Last week, a British gossip writer went viral with a tweet comparing Alexandria Ocasio-Cortez’s allegedly schlubby boyfriend Riley Roberts to a “bin raccoon.” In an incredible stroke of serendipity, it sped around the world inspiring parody memes the same day as Long Shot was released, a comedy starring Charlize Theron as a presidential candidate and Seth Rogen as her unlikely, Seth Rogen-esque boyfriend.
You’d think it would’ve made for perfect viral marketing. Instead Long Shot underperformed, and in retrospect, you wonder if the pile-on helped advertise the film or exposed its fatal flaw. We may marvel at the Rogen-esque man getting the girl, but should we root for it?

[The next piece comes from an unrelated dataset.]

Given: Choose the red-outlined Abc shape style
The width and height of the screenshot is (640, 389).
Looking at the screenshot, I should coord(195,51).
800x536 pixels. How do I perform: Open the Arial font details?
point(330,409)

Long Shot is directed by Jonathan Levine, whose work I’ve enjoyed in the past (50/50 and The Night Of in particular didn’t get nearly enough credit), funny without feeling forced, and heartfelt without feeling saccharine. In Long Shot you can still sense his flair for tonal balance, but this story lacks the highs and lows: it keeps threatening to be funny or poignant but never quite achieves either. The dominant impression is of a group of talented people, and especially a standout Charlize Theron, working their asses off in service of a concept that, in some fundamental way, doesn’t really work.

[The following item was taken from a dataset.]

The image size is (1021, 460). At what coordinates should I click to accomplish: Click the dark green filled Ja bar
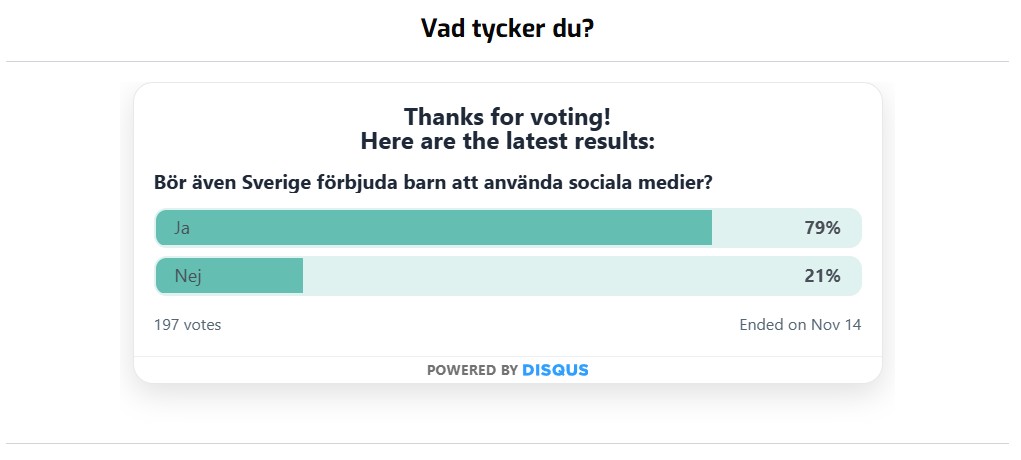click(450, 228)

Rogen plays Fred Flarskey (one of those overly-quirky character names that’s generally a red flag in the same way that comedians who look like they’ve worked hard on a quirky appearance rarely have funny material) a writer at an alt-weekly who speaks truth to power in his own idiosyncratic way, in pieces like “The Two Party System Can Suck A Dick (Two Dicks, Actually)” and “FUCK EXXON.” The first scene sees Flarskey infiltrating a gathering of neo-Nazis, who discover that he’s a spy just as they’re about to finish his swastika tattoo. He jumps out a two-story window to escape, crashing down on top of a car — cue that sped-up CGI slapstick that audiences from Neighbors to Daddy’s Home were supposed to find so hilarious. I’d love to see both that and the inevitable “character gets too high” sequence that’s in every Rogen movie (including this one) take their place in the comedy graveyard, alongside anchovies on pizza jokes and party animals wearing lampshades on their heads.
The film also seems to have transposed snarky blogger and gonzo reporter, contributing to Flarskey’s convoluted character development. People consistently treat him as if he’s some slacker schlub, as if he didn’t just risk his life to take some Nazis down a peg then jump out a window like Jason Statham.